**THE REQUEST:**
Transcribe the records word for word, starting at the line that contains "Given: Enable the Stress CPU checkbox" and stopping after the line that contains "Looking at the". Omit the pictures from your answer.

**TASK INPUTS:**
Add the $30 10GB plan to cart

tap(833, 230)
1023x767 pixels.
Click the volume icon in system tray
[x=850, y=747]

--

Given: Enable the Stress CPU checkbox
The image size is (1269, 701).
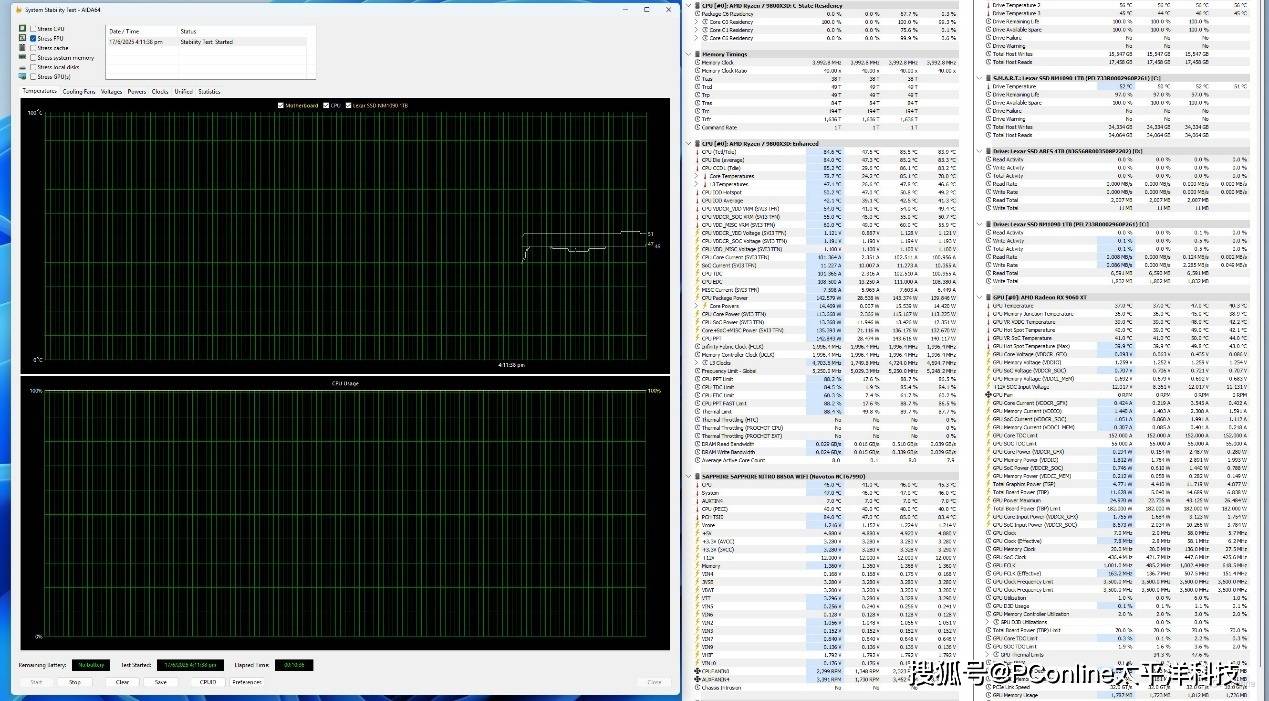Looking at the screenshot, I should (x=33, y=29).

**FULL ANSWER:**
Given: Enable the Stress CPU checkbox
The image size is (1269, 701).
Looking at the screenshot, I should (x=33, y=29).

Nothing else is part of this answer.